>>>>>

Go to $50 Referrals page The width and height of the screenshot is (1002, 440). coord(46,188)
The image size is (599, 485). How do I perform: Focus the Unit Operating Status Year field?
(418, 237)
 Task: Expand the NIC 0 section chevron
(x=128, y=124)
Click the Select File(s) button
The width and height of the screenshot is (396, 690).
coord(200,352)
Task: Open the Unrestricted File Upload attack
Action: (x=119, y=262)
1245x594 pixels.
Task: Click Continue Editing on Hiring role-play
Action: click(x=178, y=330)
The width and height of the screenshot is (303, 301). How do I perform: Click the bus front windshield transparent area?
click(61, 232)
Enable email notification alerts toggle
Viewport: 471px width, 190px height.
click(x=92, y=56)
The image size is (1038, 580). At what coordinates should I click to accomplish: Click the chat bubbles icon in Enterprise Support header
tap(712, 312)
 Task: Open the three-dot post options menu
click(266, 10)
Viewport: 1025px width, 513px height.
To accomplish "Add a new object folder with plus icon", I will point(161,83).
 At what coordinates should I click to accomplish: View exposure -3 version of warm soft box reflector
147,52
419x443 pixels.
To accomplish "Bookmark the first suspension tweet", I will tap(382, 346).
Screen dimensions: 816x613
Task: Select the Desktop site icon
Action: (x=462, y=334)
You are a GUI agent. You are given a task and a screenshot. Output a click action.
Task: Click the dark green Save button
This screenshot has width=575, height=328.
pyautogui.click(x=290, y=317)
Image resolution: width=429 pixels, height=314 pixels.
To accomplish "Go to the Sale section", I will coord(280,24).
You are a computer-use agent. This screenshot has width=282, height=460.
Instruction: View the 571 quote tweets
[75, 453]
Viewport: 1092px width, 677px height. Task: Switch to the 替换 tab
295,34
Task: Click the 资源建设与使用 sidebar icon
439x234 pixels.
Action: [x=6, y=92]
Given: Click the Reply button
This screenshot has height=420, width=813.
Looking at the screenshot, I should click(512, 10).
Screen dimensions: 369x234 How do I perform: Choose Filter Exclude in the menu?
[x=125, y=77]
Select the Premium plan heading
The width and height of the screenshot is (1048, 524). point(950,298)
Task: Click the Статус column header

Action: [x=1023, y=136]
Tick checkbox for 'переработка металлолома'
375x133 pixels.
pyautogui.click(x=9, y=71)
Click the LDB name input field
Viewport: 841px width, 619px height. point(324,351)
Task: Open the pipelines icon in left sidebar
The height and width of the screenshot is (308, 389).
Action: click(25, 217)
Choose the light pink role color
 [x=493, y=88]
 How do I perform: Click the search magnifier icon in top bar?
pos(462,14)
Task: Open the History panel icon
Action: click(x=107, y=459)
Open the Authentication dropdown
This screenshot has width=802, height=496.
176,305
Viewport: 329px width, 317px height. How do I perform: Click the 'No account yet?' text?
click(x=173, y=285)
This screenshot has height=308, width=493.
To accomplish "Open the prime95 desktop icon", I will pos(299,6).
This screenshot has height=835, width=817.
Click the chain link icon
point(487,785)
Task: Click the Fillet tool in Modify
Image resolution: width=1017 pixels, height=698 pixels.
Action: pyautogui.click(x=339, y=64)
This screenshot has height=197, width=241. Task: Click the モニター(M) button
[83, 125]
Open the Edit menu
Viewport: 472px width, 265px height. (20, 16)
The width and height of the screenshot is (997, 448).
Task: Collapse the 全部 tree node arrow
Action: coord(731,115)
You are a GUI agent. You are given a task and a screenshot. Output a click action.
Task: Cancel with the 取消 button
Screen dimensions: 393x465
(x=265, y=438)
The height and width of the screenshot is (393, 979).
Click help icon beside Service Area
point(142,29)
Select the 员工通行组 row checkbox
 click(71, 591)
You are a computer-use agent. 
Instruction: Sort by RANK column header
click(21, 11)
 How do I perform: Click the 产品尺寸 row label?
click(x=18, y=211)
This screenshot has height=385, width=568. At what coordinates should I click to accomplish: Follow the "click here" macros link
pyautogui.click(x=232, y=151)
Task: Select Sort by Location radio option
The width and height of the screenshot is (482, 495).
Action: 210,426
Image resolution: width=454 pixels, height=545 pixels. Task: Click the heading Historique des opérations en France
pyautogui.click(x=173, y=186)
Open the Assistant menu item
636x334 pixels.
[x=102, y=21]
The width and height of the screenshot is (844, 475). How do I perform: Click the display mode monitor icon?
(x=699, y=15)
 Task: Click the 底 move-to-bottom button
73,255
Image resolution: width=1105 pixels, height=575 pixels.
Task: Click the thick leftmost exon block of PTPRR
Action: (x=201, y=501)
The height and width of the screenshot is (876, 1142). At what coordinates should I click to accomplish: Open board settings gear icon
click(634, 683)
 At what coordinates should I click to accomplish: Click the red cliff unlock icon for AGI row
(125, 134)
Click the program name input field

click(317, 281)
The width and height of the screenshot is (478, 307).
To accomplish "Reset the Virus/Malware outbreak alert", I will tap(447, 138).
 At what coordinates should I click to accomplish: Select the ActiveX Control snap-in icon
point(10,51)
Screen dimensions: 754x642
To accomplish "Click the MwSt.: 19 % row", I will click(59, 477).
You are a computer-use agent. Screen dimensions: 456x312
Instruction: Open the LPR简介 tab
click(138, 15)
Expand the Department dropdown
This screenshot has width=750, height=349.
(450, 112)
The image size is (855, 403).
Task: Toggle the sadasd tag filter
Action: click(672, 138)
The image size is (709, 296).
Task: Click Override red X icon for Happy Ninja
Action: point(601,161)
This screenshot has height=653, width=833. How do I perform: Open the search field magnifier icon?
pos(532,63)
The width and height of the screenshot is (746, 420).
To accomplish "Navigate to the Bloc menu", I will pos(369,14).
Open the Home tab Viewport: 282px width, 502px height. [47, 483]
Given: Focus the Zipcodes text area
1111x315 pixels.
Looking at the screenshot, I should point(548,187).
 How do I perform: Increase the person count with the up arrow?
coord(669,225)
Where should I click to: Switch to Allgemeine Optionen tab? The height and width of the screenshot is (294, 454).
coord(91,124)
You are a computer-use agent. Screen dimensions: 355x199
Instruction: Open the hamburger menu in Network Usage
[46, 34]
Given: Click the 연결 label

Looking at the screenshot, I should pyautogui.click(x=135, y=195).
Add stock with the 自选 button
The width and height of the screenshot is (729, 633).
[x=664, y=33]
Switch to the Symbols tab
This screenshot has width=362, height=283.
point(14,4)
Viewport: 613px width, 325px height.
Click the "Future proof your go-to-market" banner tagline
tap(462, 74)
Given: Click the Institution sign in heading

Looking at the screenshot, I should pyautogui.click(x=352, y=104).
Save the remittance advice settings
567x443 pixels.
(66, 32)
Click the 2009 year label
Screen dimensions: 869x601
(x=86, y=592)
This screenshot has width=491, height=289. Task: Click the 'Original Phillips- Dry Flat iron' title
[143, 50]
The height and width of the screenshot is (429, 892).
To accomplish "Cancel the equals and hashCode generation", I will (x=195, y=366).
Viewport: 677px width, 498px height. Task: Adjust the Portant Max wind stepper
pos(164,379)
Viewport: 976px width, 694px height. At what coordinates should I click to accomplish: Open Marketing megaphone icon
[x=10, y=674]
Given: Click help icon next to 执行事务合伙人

<<<<<

WORK TASK:
Going back over the entries above, copy word for word every line from the one that has "The image size is (1038, 580)." on through the one that has "419x443 pixels.".

ANSWER TO THE PROBLEM:
The image size is (1038, 580). At what coordinates should I click to accomplish: Click the chat bubbles icon in Enterprise Support header
tap(712, 312)
 Task: Open the three-dot post options menu
click(266, 10)
Viewport: 1025px width, 513px height.
To accomplish "Add a new object folder with plus icon", I will point(161,83).
 At what coordinates should I click to accomplish: View exposure -3 version of warm soft box reflector
147,52
419x443 pixels.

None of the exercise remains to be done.